Ben and I watched the first episode of the TV series Chernobyl last night and it was brilliant! I’m looking forward to watching the rest. One of the protagonists is the same actor who plays the dad in Friday Night Dinner. It’s a very different role for him in this series and because of this, I had trouble figuring out where I’d seen him before.

I’m not sure how accurate the TV series is but what was astounding for me is the level of denial just after the explosion. When the front-line staff tried to convey the problem to officials, they refused to accept the radiation readings given by their dosimeters and instead blamed the equipment or the person taking the reading.

There are interesting parallels with climate change deniers who have, over the years, also refused to accept the temperature readings and instead, blamed the equipment or accused scientists of fraud. They don’t want to accept the truth and instead look for explanations elsewhere.

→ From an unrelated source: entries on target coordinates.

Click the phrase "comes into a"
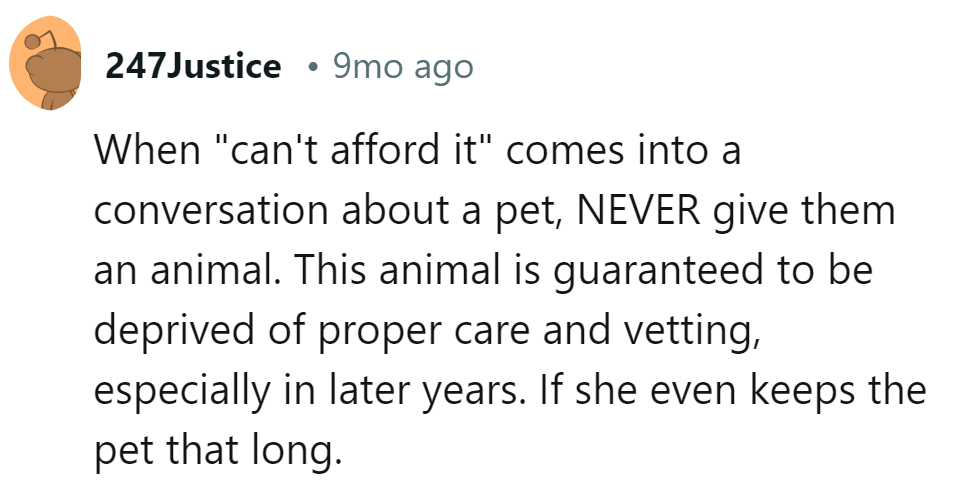 point(630,152)
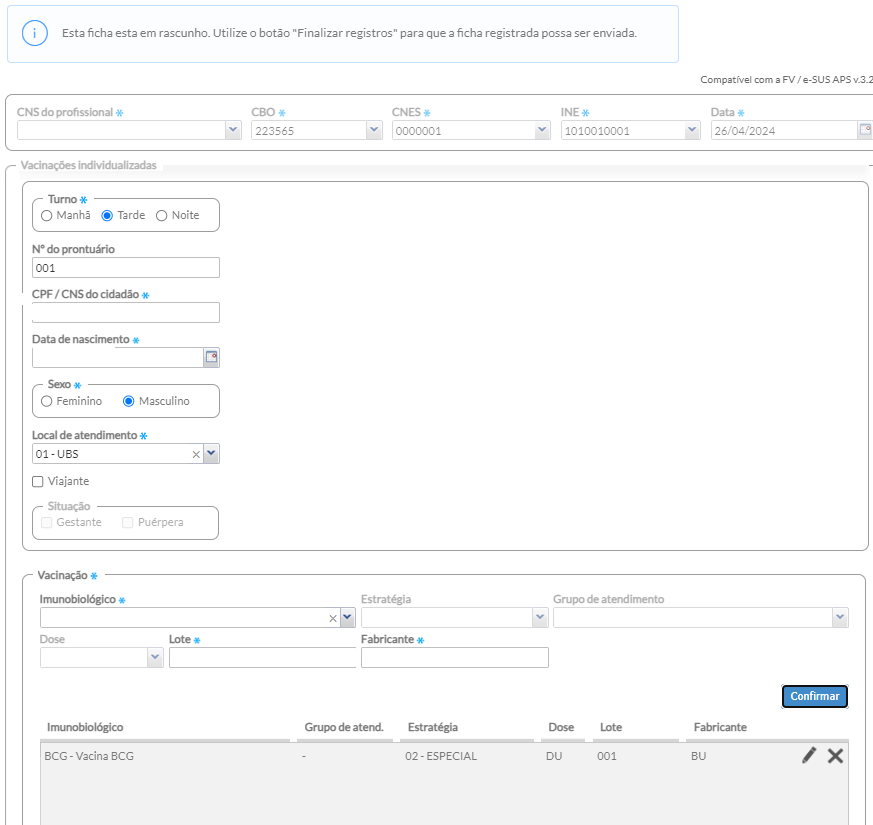This screenshot has height=825, width=873.
Task: Expand the CBO dropdown
Action: pos(374,130)
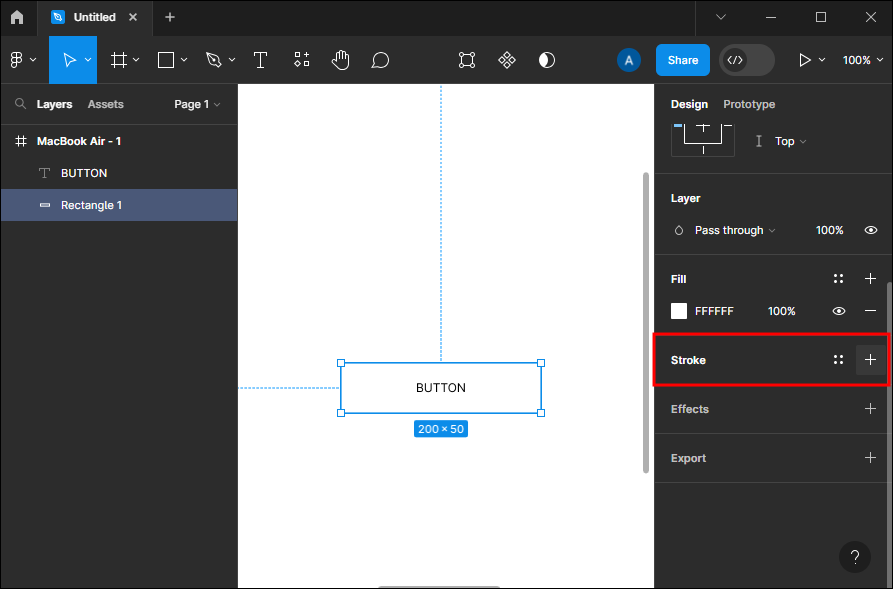Click the Use as mask icon

pos(547,60)
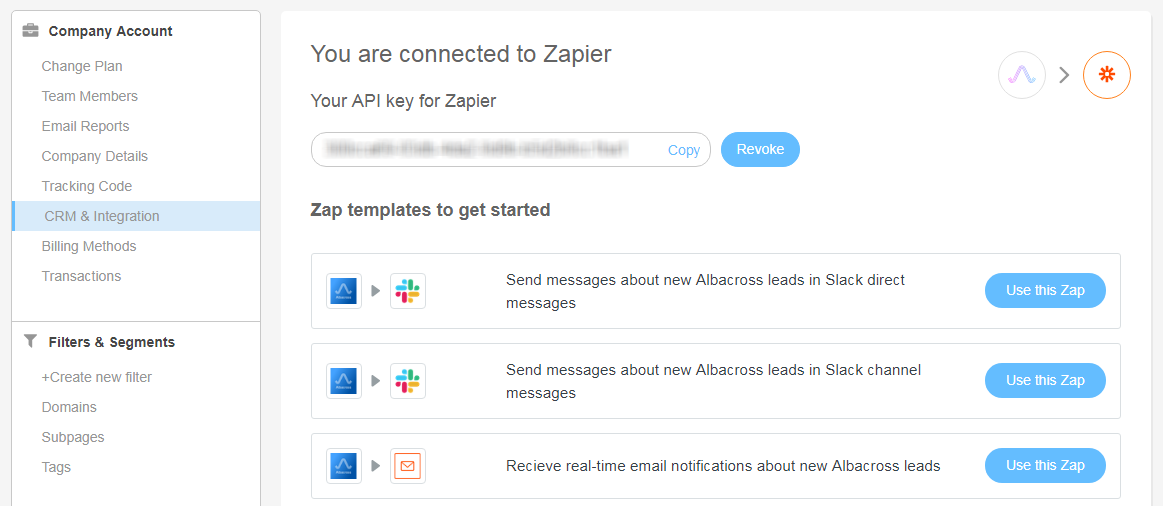
Task: Use the Slack channel messages Zap
Action: pyautogui.click(x=1045, y=380)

Humans can see one thing –  be it billowing clouds of smoke from a nuclear reactor or hotter summers and broken temperature records every year  – and yet still convince themselves that nothing is wrong. I believe this is called cognitive dissonance which is where someone holds conflicting thoughts or beliefs – it’s a sort of internal disagreement.

If we ignore or suppress the truth it doesn’t make it go away. It’s still there. But even worse, it becomes more dangerous because it makes us ill-prepared and causes us to make poor decisions. After the initial explosion in Chernobyl, as depicted in the TV series, the manager on at the time insisted his minions lower the control rods and pump water into the reactor. When his minions tried to explain that the control rods had been blown to smithereens he got angry with them. If he’d accepted the truth then fewer people would have died because they’d have been evacuated rather than being tasked with walking into the reactor room and peering into the core – a death sentence.

3 thoughts on “Chernobyl”

  1. I binge watched the entire series over the course of a week a few months back – it’s a brilliant, brilliant show. There is a fairly long exposition at the end, looking back at the various characters, and what happened to them in real-life in the years that followed. Of course I dove down the wikipedia rabbit hole afterwards 🙂 Another wonderful show that’s kind of related – “Manhattan” – a dramatised version of the lives of the scientists working on the Manhattan project during the years they moved their families to Los Alamos.